Everything from the line containing "The height and width of the screenshot is (528, 636)." through the line containing "You are a computer-use agent. Screen" should be repeated exactly, and nothing else from the data.

--------------------------------

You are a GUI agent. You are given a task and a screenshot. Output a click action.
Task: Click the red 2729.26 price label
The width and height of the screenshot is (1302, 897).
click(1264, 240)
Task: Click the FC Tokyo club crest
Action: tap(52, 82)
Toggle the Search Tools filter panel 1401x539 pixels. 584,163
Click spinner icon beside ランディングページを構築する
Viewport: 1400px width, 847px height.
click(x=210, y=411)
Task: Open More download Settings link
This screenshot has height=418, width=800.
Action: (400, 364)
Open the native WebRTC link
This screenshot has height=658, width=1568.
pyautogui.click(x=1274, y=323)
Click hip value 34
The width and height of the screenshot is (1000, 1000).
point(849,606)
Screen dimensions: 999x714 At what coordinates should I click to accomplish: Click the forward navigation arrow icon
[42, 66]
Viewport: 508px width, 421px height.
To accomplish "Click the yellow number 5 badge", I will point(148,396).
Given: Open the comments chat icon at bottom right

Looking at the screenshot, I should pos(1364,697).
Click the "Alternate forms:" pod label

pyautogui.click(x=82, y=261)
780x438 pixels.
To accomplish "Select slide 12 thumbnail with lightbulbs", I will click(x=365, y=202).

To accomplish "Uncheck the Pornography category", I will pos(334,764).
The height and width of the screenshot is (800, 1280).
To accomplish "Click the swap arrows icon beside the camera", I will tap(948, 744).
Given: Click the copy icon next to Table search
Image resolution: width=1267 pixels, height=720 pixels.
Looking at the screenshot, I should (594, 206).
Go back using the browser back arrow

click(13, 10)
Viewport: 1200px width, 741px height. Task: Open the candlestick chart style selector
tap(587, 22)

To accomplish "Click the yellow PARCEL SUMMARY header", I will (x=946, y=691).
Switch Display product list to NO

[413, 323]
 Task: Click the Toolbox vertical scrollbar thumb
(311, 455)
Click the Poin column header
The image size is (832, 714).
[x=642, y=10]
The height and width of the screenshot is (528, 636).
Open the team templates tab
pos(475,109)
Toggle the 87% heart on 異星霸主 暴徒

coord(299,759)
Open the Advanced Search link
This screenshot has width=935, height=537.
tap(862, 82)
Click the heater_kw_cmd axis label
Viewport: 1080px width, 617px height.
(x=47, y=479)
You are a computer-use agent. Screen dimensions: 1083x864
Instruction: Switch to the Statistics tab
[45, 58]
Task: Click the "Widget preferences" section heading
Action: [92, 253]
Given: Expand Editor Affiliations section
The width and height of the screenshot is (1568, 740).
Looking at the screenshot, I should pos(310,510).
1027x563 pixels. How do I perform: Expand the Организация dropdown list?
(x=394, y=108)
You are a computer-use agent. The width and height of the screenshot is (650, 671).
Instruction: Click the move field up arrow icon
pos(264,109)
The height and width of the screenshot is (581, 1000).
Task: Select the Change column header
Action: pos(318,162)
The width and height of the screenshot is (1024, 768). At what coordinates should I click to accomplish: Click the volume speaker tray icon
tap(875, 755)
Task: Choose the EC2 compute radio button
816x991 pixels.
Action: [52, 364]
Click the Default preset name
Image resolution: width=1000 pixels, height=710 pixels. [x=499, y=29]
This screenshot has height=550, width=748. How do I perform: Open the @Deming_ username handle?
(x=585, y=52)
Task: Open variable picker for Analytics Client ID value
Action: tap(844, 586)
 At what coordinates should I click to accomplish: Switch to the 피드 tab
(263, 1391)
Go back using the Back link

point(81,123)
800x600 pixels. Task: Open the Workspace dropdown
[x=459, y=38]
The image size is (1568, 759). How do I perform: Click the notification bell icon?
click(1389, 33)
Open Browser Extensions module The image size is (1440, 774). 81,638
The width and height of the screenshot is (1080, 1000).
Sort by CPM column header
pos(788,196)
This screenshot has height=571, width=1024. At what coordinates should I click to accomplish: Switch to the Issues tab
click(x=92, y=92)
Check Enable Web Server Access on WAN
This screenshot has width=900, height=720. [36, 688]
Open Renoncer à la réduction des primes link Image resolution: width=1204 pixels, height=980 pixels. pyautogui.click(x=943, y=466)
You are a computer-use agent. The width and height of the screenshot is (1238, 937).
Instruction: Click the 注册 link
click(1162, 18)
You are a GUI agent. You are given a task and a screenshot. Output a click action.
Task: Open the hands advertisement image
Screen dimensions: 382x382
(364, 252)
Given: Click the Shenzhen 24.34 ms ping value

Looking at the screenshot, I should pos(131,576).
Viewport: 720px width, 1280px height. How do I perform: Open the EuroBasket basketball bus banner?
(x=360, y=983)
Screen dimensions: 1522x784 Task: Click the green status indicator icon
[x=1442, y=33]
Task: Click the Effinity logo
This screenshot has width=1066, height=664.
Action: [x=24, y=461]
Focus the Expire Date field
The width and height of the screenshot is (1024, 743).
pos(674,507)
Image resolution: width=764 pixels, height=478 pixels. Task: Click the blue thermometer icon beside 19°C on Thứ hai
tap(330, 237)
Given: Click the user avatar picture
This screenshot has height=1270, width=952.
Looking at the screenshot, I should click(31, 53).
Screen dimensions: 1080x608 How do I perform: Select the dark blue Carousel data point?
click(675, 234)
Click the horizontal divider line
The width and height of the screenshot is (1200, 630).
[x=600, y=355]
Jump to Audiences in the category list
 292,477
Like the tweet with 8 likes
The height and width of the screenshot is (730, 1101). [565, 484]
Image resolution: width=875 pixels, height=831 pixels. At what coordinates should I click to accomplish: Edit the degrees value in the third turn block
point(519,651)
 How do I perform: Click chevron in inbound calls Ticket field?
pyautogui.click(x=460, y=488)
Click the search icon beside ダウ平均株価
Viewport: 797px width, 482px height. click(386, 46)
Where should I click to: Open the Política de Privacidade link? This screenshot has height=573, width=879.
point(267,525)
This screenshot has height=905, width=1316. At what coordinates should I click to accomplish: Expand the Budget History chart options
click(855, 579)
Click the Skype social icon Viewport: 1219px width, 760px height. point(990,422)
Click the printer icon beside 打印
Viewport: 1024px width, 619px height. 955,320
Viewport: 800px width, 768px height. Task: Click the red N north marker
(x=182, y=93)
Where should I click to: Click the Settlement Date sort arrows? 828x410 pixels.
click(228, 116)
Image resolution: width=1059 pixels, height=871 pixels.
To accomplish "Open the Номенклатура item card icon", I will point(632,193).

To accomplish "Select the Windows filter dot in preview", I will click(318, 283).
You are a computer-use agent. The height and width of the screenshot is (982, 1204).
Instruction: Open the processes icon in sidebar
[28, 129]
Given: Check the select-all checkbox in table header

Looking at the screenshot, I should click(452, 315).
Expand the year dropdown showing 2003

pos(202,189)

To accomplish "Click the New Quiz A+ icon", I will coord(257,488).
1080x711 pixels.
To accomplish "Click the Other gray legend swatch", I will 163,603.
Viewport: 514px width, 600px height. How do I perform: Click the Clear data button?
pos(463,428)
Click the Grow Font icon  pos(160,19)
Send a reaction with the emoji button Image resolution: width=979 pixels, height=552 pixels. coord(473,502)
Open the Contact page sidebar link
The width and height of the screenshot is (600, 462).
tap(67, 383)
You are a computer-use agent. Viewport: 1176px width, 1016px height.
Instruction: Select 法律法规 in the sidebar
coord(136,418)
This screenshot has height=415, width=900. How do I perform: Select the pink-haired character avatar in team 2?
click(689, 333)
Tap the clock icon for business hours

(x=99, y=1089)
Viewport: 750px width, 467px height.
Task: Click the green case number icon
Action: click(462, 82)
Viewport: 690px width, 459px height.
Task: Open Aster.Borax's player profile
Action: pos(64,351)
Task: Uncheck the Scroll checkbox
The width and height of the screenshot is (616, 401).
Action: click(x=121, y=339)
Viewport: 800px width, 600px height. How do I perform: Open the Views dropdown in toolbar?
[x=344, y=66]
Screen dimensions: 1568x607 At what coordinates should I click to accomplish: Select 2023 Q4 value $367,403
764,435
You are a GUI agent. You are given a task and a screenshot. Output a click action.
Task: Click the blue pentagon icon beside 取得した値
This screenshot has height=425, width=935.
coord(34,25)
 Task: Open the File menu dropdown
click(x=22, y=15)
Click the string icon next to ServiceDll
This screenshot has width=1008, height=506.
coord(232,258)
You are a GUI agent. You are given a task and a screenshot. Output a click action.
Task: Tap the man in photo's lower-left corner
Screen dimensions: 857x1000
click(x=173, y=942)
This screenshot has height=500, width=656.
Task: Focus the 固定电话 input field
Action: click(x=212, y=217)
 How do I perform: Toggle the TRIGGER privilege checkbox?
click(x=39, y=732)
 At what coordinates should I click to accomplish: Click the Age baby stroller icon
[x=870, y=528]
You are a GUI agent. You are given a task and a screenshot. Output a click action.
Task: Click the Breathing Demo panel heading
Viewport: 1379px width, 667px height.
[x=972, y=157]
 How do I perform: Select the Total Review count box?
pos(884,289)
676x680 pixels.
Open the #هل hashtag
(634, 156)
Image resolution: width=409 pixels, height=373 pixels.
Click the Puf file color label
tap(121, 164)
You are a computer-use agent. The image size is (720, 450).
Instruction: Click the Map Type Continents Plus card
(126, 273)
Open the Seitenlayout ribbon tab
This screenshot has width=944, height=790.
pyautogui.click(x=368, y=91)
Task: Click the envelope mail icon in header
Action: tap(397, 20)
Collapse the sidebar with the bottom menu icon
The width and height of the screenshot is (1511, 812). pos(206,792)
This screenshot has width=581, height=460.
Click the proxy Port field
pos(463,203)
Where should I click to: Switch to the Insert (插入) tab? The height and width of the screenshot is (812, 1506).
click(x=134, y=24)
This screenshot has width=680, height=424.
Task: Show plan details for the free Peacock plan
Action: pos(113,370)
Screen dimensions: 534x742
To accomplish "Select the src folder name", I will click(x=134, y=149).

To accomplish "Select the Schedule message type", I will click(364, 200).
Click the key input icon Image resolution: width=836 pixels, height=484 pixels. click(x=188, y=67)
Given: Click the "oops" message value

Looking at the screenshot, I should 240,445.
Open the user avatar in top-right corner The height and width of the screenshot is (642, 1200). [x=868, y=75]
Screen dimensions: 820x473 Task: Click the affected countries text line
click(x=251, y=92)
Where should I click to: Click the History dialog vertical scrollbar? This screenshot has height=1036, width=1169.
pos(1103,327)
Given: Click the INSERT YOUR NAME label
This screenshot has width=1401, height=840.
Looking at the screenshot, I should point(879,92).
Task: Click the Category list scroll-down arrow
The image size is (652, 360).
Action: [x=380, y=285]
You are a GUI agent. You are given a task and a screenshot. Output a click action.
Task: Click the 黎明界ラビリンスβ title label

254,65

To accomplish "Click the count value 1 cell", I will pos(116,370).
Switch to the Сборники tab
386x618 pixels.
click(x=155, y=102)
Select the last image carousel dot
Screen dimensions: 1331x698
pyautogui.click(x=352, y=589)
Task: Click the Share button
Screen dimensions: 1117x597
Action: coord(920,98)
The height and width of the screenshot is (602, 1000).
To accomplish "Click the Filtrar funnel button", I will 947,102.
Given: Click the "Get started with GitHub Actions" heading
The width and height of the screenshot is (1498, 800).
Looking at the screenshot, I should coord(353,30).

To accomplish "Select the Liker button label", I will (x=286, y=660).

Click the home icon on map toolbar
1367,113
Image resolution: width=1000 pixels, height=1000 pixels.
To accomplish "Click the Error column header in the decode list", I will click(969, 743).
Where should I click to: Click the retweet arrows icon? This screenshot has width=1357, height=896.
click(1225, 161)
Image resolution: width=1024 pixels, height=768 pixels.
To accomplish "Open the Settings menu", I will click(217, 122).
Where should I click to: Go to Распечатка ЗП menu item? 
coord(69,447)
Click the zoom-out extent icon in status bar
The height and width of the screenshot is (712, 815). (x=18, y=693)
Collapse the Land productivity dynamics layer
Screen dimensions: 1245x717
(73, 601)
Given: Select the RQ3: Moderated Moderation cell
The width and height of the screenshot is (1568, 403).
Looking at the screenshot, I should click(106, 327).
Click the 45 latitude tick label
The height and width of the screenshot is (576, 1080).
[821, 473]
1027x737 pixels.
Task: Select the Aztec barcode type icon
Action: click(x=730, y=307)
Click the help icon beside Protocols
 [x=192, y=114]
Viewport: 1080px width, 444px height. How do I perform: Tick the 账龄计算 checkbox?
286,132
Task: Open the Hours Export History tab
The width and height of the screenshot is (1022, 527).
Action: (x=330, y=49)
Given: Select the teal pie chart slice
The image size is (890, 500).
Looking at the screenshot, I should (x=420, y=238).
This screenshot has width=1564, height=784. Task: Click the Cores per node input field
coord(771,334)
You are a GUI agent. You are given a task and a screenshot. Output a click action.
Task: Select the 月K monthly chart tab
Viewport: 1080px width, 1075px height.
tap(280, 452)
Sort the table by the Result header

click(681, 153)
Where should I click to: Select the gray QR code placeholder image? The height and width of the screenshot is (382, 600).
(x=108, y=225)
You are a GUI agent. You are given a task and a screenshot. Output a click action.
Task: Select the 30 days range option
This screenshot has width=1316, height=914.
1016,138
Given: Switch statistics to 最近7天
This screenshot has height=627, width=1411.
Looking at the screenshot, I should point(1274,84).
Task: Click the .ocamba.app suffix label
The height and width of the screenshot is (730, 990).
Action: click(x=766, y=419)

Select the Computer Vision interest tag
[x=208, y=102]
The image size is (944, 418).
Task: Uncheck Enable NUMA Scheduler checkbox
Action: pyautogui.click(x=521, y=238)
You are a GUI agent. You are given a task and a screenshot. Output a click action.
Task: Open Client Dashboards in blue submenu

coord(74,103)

--------------------------------

▶ [Result of the exercise]
The height and width of the screenshot is (528, 636).
Open the team templates tab
pos(475,109)
Toggle the 87% heart on 異星霸主 暴徒

coord(299,759)
Open the Advanced Search link
This screenshot has width=935, height=537.
tap(862, 82)
Click the heater_kw_cmd axis label
Viewport: 1080px width, 617px height.
(x=47, y=479)
You are a computer-use agent. Screen dimensions: 1083x864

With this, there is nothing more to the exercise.